I was doing staff course in Defence Services Staff College in 1993-94. Euphoria of the first gulf war was continuing. The power of technology on a highly depleted force was on full display. Nobody can deny US Military's penchant for inventing new jargons. At DSSC people were reading newly published Field Manuals like FM 100-5 Operations. Fashionably it was called as 100 dash five!There were other documents like Rand Corporation Report on India's Strategic Culture and Indian Air Force. Though we were unable to produce this kind of documents there is or was no dearth of critics. Nobody says what the Americans say are correct. But at least produce those kind of documents. I have earlier said if you give peanuts you get monkeys. In Indian Think Tanks you get senior retired service or foreign service officers. It is too much to expect from them to produce such documents.
However character of warfare changes, And changed quickly. The adversaryies adopted, did nor fight US Force on Force and US got entangled in long drawn affairs like Iraq and Afganistan. US Armed forces coined LICO, Asymmetric Warfare,Irregular, unconventional, SASO, OOTW followed by 4GW, long was, small war, Hybrid war, Grey area war and now multi domain battle and many more. Two Colonels of PLA wrote on Unrestricted War. Indian Army borrowed from Israel and published a doctrine called sub conventional warfare. There were other terms like proxy war et al also.
US Army updates its Field Manuals regularly within 3 to 5 years. The eagerly awaited Field Manual FM 3-0 has just been published.From a 60 - 70 odd page document it has become voluminous 364 page document. Nowadays they also publish ADP 3-0 and ADRP 3-0 as supporting documents.
In a recent AUSA Conference US Army has published their draft concept of operations, US Army Chief is taking some drastic steps for readiness, acquisition and their communication networks.
It will be interesting to see what our all talk no action fauz does on the concept, doctrine front.
The foreword to this newly released document says :
“Today’s operational environment presents threats to the Army and joint force that are significantly more dangerous in terms of capability and magnitude than those we faced in Iraq and Afghanistan. Major regional powers like Russia, China, Iran, and North Korea are actively seeking to gain strategic positional advantage. These nations, and other adversaries, are fielding capabilities to deny long-held U.S. freedom of action in the air, land, maritime, space, and cyberspace domains and reduce U.S. influence in critical areas of the world.”

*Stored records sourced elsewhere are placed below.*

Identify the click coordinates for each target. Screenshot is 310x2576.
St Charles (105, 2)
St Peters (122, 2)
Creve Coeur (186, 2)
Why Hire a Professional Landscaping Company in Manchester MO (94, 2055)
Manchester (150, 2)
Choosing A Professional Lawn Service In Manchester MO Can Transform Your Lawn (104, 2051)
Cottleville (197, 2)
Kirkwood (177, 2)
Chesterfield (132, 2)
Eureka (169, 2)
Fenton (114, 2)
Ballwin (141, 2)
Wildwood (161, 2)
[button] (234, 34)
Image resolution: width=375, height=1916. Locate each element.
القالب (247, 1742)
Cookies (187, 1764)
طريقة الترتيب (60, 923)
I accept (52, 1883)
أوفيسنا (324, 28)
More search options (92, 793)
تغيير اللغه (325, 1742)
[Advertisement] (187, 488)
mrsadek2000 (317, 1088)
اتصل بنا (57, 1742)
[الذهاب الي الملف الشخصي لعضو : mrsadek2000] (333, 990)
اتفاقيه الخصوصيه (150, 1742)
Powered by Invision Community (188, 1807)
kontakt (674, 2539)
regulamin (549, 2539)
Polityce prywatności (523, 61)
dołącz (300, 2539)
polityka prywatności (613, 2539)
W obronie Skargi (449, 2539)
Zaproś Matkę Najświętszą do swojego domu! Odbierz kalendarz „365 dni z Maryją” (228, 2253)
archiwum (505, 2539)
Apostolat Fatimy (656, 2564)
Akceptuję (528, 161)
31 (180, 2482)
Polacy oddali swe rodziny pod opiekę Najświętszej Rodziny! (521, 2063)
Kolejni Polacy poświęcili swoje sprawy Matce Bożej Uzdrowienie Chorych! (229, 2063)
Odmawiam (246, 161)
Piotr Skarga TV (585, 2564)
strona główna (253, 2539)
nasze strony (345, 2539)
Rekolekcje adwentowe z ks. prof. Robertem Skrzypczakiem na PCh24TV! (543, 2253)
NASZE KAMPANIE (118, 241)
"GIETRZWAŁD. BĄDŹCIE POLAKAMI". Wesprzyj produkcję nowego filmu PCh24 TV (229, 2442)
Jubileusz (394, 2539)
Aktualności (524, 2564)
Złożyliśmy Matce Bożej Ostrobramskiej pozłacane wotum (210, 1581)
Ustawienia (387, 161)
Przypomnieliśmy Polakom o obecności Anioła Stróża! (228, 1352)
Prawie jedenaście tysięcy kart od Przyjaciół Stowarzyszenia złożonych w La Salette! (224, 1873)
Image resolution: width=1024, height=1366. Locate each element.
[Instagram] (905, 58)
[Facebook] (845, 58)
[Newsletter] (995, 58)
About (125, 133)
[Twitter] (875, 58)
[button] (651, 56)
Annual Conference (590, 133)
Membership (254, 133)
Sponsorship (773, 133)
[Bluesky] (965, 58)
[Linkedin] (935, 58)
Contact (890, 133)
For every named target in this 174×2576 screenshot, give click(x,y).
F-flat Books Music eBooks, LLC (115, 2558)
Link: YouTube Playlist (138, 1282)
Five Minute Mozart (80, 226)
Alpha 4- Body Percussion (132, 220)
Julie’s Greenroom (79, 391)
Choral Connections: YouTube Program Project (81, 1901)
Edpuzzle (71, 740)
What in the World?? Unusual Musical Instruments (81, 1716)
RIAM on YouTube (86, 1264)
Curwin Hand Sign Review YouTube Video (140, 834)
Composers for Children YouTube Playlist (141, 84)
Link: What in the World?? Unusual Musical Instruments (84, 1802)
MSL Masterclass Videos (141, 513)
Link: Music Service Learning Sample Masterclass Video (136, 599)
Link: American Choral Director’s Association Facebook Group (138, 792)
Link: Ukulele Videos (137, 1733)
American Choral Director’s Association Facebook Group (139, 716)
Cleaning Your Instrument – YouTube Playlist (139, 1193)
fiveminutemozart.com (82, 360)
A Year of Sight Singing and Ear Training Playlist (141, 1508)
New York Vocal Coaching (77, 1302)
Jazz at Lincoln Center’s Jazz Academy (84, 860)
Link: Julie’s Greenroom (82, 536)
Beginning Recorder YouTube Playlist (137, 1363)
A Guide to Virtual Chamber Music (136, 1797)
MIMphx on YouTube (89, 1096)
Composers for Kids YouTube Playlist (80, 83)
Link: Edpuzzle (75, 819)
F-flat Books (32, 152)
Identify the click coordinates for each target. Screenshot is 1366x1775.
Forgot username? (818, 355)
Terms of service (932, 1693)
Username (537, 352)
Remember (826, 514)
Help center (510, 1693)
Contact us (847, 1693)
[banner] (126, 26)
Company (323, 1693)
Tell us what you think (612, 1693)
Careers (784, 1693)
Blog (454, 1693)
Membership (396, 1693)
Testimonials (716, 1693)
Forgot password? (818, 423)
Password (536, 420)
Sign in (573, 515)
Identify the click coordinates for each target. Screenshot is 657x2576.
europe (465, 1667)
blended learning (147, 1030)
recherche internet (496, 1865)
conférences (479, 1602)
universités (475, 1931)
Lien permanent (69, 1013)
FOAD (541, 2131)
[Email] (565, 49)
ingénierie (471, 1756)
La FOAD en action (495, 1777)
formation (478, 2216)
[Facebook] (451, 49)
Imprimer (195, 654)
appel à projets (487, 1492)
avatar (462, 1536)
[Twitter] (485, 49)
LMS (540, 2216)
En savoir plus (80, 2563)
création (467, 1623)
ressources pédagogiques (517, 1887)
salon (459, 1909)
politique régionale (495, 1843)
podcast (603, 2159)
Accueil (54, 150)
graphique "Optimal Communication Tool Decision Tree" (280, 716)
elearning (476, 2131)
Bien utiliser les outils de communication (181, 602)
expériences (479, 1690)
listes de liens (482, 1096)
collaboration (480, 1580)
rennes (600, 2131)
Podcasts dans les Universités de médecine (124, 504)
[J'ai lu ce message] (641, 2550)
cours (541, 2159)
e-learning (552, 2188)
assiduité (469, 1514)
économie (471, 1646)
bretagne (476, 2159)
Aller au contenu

“In some contexts they already have overmatch or parity, a challenge the joint force has not faced in twenty-five years.”
That assessment appears in the Foreword to the newly updated US Army Field Manual 3.0 on Operations that was officially released today.
The Field Manual describes the conduct of operations in the new environment, with notably new material on the cyber and space domains.
“Threat operations [by adversaries] in cyberspace are often less encumbered by treaty, law, and policy restrictions than those imposed on U.S. forces, which may allow adversaries or enemies an initial advantage,” the manual states.
The unclassified field manual was released along with two supporting volumes:
ADP 3-0. Operations, Army Doctrine Publication, October 2017, and
ADRP 3-0. Operations, Army Doctrine Reference Publication, October 2017
Last week, Secretary of Defence James Mattis issued a memorandum to all military personnel and DoD employees warning against leaks of classified or otherwise restricted defense information.
“It is a violation of our oath to divulge, in any fashion, non-public DoD information, classified or unclassified, to anyone without the required security clearance as well as a specific need to know in performance of their duties,” he wrote.